DIRECTIONS:
Somewhere below are a line with "1000x639 pixels. Task: Click" and a later line with "Given: Open @FrankLuntz handle in top tweet". Output exactly those lines and all lines between them.

*** DATASET EXCERPTS Section Begins ***

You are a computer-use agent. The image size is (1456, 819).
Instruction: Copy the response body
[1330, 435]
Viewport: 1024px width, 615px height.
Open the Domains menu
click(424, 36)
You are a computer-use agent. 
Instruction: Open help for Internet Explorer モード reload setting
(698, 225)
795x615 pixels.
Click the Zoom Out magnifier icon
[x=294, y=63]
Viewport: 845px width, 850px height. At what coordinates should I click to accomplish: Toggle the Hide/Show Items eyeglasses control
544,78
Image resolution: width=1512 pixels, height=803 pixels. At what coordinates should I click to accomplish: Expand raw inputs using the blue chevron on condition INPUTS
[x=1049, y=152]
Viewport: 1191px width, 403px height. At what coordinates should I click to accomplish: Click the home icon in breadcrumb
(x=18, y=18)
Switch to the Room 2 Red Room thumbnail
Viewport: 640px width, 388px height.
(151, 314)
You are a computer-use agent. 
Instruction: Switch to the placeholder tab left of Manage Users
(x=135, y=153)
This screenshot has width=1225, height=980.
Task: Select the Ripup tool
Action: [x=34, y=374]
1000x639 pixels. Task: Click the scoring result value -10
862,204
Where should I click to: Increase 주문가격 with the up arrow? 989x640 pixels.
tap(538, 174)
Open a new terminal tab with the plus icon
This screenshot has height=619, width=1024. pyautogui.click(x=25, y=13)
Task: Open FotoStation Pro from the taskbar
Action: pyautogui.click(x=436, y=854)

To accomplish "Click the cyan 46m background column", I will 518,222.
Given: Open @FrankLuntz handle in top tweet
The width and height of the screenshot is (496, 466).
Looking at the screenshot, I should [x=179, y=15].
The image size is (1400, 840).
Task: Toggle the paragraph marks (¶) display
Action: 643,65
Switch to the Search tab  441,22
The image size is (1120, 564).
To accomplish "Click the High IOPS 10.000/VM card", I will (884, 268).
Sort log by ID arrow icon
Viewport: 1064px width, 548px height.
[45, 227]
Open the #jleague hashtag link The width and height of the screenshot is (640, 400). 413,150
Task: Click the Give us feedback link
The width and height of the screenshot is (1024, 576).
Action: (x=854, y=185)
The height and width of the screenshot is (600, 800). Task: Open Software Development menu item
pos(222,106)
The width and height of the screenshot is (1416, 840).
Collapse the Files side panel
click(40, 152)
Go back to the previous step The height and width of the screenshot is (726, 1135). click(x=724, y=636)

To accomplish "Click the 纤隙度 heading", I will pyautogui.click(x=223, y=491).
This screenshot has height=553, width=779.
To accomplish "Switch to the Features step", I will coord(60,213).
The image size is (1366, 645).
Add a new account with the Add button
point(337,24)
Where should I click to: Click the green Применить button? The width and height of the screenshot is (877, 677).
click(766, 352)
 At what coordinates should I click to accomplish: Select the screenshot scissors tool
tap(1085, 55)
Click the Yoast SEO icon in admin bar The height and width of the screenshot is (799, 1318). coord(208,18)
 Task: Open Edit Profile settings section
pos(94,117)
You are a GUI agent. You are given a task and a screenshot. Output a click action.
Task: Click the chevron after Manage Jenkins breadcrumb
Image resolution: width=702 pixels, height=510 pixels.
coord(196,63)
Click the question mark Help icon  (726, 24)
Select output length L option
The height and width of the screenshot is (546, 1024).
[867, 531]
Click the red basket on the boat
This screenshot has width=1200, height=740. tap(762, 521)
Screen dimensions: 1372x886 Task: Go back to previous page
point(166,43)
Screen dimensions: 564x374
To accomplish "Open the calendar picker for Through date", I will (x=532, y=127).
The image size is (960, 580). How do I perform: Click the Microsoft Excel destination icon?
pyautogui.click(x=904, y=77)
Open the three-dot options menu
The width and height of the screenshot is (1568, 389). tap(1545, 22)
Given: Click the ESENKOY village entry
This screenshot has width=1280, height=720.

*** DATASET EXCERPTS Section Ends ***

RESPONSE AREA:
1000x639 pixels. Task: Click the scoring result value -10
862,204
Where should I click to: Increase 주문가격 with the up arrow? 989x640 pixels.
tap(538, 174)
Open a new terminal tab with the plus icon
This screenshot has height=619, width=1024. pyautogui.click(x=25, y=13)
Task: Open FotoStation Pro from the taskbar
Action: pyautogui.click(x=436, y=854)

To accomplish "Click the cyan 46m background column", I will 518,222.
Given: Open @FrankLuntz handle in top tweet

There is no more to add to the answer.